§ YOUR TASK: Turn the rows below, from the very first line through the line with "pyautogui.click(x=120, y=44)", into a Markdown table with the columns No and Line. Give each line a number and skip any blank lines.
::::::::
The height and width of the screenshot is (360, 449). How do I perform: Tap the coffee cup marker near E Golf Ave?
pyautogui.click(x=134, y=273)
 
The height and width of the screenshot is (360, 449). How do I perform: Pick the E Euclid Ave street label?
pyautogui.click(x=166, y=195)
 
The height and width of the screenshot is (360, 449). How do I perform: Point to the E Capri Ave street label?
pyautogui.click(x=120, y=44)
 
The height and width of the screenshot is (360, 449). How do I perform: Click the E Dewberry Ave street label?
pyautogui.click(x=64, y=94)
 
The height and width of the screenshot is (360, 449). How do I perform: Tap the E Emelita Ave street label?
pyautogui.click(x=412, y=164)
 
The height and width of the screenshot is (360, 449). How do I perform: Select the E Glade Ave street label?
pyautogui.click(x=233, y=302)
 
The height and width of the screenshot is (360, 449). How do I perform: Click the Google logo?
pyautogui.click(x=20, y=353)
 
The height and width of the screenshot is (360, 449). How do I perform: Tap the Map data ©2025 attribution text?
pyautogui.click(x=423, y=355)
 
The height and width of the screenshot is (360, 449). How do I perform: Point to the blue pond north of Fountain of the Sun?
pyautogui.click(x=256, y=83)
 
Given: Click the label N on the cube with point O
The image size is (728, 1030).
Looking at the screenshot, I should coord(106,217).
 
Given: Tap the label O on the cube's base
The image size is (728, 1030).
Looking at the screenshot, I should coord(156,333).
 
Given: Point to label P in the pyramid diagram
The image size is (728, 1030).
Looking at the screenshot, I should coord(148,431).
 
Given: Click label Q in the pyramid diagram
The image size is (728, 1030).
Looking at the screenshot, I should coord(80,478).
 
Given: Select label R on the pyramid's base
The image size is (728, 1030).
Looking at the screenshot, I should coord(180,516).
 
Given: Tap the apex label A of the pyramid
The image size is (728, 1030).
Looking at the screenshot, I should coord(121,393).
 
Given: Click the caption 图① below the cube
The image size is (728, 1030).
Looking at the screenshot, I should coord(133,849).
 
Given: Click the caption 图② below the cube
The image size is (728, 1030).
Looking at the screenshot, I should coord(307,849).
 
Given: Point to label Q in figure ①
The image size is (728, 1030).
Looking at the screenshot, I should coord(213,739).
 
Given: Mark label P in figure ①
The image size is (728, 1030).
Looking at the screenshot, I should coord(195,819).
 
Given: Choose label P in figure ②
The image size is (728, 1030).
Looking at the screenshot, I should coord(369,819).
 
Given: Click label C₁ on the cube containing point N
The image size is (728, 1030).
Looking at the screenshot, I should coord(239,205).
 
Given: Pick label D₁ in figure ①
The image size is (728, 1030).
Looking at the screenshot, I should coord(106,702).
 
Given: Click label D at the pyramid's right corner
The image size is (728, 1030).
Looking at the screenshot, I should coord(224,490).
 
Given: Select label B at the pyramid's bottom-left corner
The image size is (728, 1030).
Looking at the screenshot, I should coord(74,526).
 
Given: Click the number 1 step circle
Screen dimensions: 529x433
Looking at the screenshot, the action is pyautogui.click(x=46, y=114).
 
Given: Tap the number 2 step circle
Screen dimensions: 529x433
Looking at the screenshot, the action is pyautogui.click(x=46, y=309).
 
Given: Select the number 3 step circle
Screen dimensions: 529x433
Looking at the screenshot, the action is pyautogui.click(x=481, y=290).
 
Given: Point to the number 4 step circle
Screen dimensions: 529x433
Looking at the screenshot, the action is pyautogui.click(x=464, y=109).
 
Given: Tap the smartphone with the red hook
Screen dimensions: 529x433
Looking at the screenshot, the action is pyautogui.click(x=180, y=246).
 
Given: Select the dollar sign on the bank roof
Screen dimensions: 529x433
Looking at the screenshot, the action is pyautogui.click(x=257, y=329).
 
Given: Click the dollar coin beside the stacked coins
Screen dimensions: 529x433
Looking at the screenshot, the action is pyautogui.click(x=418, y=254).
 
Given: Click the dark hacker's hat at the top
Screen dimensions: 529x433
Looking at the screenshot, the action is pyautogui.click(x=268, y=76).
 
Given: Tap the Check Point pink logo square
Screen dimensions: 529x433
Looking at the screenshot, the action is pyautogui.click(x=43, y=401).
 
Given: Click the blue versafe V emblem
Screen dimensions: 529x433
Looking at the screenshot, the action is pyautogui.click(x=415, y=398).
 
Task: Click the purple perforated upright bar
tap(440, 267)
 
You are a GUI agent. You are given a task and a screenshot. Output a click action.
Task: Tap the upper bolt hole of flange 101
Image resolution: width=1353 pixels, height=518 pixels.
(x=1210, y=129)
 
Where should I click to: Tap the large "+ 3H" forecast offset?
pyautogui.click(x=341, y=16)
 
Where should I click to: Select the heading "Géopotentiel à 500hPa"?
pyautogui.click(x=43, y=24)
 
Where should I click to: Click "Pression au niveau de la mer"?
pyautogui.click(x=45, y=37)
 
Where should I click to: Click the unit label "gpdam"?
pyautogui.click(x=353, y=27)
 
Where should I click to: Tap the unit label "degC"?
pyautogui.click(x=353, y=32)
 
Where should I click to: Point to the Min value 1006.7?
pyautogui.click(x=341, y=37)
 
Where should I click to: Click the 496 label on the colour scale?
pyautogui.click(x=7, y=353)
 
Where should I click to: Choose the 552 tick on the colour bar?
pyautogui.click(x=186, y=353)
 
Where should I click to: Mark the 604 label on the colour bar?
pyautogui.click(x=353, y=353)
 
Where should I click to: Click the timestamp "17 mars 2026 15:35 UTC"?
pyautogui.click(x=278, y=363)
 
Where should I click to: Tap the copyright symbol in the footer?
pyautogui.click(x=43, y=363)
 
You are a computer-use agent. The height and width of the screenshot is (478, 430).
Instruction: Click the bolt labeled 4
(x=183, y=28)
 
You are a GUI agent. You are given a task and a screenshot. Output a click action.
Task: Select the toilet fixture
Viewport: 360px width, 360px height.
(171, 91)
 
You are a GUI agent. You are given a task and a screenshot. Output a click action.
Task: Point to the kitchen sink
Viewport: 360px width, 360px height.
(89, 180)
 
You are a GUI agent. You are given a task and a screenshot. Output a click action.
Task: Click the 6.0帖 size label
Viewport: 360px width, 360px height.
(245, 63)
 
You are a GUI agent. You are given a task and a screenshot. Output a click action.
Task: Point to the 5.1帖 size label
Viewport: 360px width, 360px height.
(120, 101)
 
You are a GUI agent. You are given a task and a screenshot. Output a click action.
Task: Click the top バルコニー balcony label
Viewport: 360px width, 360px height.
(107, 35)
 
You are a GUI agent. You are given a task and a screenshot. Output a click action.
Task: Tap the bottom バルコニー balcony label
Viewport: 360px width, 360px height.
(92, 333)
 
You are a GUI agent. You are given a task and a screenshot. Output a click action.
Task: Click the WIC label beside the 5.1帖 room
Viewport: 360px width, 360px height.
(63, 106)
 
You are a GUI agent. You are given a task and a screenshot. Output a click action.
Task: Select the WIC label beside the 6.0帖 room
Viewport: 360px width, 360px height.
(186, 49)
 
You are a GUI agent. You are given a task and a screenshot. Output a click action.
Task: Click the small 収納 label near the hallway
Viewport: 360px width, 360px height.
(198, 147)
::::::::
§ THE COMPLETED TASK:
| No | Line |
|---|---|
| 1 | The height and width of the screenshot is (360, 449). How do I perform: Tap the coffee cup marker near E Golf Ave? |
| 2 | pyautogui.click(x=134, y=273) |
| 3 | The height and width of the screenshot is (360, 449). How do I perform: Pick the E Euclid Ave street label? |
| 4 | pyautogui.click(x=166, y=195) |
| 5 | The height and width of the screenshot is (360, 449). How do I perform: Point to the E Capri Ave street label? |
| 6 | pyautogui.click(x=120, y=44) |